The institution of marriage is very tricky. With straight divorce rates at 50%, it’s clear that the marriage myth is stronger than reality. The myth is upheld by the strong marriage (and by extension, divorce) economy. Between white weddings and custody battles, this economic niche is robust. With the entrance of the gay niche market, powerful in its own right, marriage will be here to stay as a stabilizing force of capitalism.
Money aside, the eternal true love and happiness promised by wedding vows are verrrrrry seductive….. fallacies. Long-lasting love and commitment to one person, to any person, to many people, are worked out through trust and intense, open communication. Many of the gay couples getting married have been together 10, 20 years — more evidence that relationship longevity is not dependent on access to the state sanction of marriage. Many people are getting married with no illusions about the commitment side of things, but specifically for the economic and legal privileges. Who’s to tell people not to make use of these newly available options? Who doesn’t want a tax break? It’s hard to sidestep the path of least resistance when the tide is strong.
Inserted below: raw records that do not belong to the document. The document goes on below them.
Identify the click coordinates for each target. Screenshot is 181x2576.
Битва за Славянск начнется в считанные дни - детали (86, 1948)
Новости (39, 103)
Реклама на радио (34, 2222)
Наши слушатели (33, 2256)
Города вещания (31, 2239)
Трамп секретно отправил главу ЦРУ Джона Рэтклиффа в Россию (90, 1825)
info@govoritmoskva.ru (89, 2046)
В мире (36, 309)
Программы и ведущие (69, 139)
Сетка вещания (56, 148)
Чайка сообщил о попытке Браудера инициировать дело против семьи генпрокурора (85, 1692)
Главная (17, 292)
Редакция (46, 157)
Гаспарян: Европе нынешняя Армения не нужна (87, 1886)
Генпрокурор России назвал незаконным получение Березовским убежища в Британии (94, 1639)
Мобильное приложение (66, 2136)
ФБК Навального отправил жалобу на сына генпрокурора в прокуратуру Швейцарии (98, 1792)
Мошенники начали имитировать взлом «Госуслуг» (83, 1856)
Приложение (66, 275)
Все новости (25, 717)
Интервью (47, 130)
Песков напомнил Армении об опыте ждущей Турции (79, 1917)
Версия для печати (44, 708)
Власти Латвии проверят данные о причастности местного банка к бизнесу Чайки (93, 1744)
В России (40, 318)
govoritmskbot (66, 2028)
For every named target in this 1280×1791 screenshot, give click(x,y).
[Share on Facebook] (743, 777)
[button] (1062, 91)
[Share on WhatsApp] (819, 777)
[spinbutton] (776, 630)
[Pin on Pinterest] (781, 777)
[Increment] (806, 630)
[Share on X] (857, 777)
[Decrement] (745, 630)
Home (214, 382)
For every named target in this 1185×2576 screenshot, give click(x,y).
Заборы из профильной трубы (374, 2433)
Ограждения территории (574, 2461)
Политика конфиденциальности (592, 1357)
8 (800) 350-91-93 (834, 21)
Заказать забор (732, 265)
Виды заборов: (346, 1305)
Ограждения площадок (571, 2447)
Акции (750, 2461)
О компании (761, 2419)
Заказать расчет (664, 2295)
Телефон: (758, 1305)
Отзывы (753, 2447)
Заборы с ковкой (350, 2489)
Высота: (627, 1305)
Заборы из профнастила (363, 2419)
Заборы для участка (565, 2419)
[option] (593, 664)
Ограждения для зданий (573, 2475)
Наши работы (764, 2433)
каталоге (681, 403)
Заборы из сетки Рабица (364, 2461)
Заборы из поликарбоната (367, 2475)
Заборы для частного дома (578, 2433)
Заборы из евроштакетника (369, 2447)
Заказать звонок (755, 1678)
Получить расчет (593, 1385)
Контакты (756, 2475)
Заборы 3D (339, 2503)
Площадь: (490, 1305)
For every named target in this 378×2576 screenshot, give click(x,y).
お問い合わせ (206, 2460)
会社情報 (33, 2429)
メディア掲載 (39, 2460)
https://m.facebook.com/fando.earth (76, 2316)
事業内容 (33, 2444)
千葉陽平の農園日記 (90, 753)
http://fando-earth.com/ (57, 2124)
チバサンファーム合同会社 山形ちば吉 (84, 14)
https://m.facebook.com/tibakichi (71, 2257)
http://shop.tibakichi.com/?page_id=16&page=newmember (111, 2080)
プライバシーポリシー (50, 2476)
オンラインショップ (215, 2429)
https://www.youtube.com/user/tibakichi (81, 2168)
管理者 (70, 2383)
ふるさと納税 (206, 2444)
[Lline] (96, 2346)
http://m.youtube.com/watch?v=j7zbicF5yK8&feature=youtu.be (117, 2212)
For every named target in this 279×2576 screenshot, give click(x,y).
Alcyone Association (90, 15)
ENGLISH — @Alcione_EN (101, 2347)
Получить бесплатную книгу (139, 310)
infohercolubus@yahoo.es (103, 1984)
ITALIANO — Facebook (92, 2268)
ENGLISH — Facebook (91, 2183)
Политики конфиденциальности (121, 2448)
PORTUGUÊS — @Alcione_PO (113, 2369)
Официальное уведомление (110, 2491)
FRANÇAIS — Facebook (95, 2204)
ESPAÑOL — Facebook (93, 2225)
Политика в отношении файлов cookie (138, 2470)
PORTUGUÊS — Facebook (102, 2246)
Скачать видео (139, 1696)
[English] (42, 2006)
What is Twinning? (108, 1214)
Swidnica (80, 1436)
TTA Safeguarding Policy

Indeed, as happy couples of all sorts encircled the San Francisco city hall in a bizarre ritual, the sex police shut down My Place, an old SoMa bar renowned for gay cruising and hot back room sex. Gay marriage won’t help the freaks, the people too queer to be boxed in white with a silver bow, the people who think beyond this ‘liberatory’ limp dick. The onus is now on the gays getting married: prove that you understand the deadly complexity of the institution of which you partake, and make this gay ‘civil rights’ struggle mean something for all homos.
This is the real struggle here: not attaining the gay marriage act itself, but the opportunity, the necessity, for people to do hard work developing self-analyses of how their use of the marriage tool places them solidly within a matrix of oppressive institutions. There’s no time like the present for marriage to come out as a false god.